Go Back  SoberRecovery : Alcoholism Drug Addiction Help and Information > New to Addiction and Recovery? > Newcomers to Recovery
Reload this Page >

Husband calling me names, making me feel worse than I already do



Notices

Husband calling me names, making me feel worse than I already do

Thread Tools
 
Old 11-29-2013, 08:12 PM
  # 1 (permalink)  
Member
Thread Starter
 
onthebrink's Avatar
 
Join Date: Oct 2013
Posts: 95
Unhappy Husband calling me names, making me feel worse than I already do

So, I slipped. My husband brought home an 18 pack of beer after we agreed on the no alcohol in the house rule. He's not an alcoholic but we had a deal. I got mad and went and got some vodka. He of course, found out about it and called me pathetic, said how dissappointed he is in me and how I'm ruining our family. Yes, I feel bad because when I start drinking I don't stop until I go to sleep but at the same time, I am working TWO jobs to his one, taking care of the kids and the house and doing everything I'm supposed to do. Should I have bought vodka, no. Should he have brought home beer? No. But I am the one who is pathetic and a lier, and making my family miserable. Really? Everyone is in bed. I've had ONE drink in weeks. But I'm pathetic and a lier and making everyone miserable?? The minute he asked what was in my glass I told him, so not lying. I told him why too. But that makes me pathetic because he can do what he wants but I can't.

Sorry, but I need to vent. I know I have a problem with controlling my intake, but I did not break the pact. I did not lie and the only person who thinks I have a problem with controlling my alcohol, besides me, is him. He certainly isn't going to persuade me to not drink by calling me pathetic. <sigh>
onthebrink is offline  
Old 11-29-2013, 08:21 PM
  # 2 (permalink)  
Member
 
Raider's Avatar
 
Join Date: Aug 2013
Location: North salt lake
Posts: 3,325
I'm so sorry. I would like to verbally attack your husband, but I won't. It doesn't help you to have someone treat you that way. That's not acceptable whether you drink or not. Only you know what you can do about it. I wish you much luck. Please continue to vent! Some one will drop by here and give you some great advice, I'm sure. Prayers to you!!
Raider is offline  
Old 11-29-2013, 08:24 PM
  # 3 (permalink)  
Member
 
CactusJill's Avatar
 
Join Date: May 2012
Location: Texas
Posts: 248
((Hugs)) I am sorry you had that experience. I have been on many sides of this sort of issue as an alcoholic, the wife of an alcoholic, and the daughter of an alcoholic.

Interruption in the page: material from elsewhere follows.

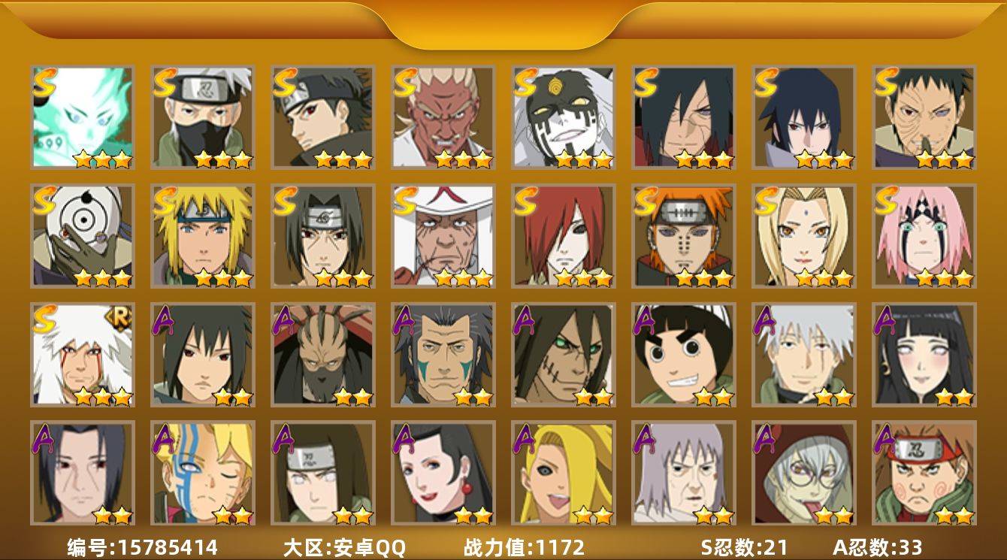Open the white-faced ninja with yellow eyes
The width and height of the screenshot is (1007, 560).
click(564, 117)
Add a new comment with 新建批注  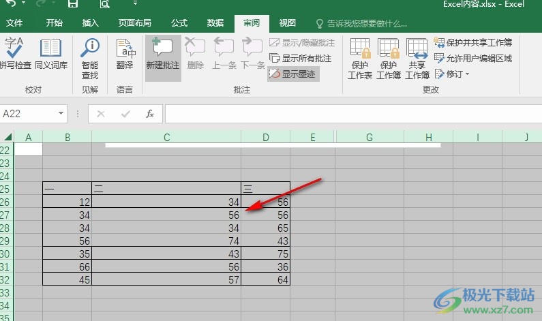[163, 53]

He definitely should not have brought beer into the house, especially if you guys agreed that he wouldn't. However, two wrongs don't make a right and it sounds like you both broke your end of the bargain - you by drinking and him by bringing beer into the house. It sounds like you know that, though, so excuse me for pointing out the obvious.

Look at it from his point of view. He, as a "normie" probably feels very victimized by your drinking. And if your home life is anything like mine was when I was drinking, he probably was. So, in his mind, he is entitled to drink, much as the husband of a diabetic is entitled to eat sugar. The rules are different for you and him, you see. And that is something you will have to deal with if you are going to stay together. It sucks, I know, because I have been there. My husband goes out for a drink after work with his friends and I feel so rotten and left out sometimes, but it is what it is. However, with that said, you should definitely (and without accusations) let him know that you need the home to be alcohol-free, and that you need his support in this matter for your recovery.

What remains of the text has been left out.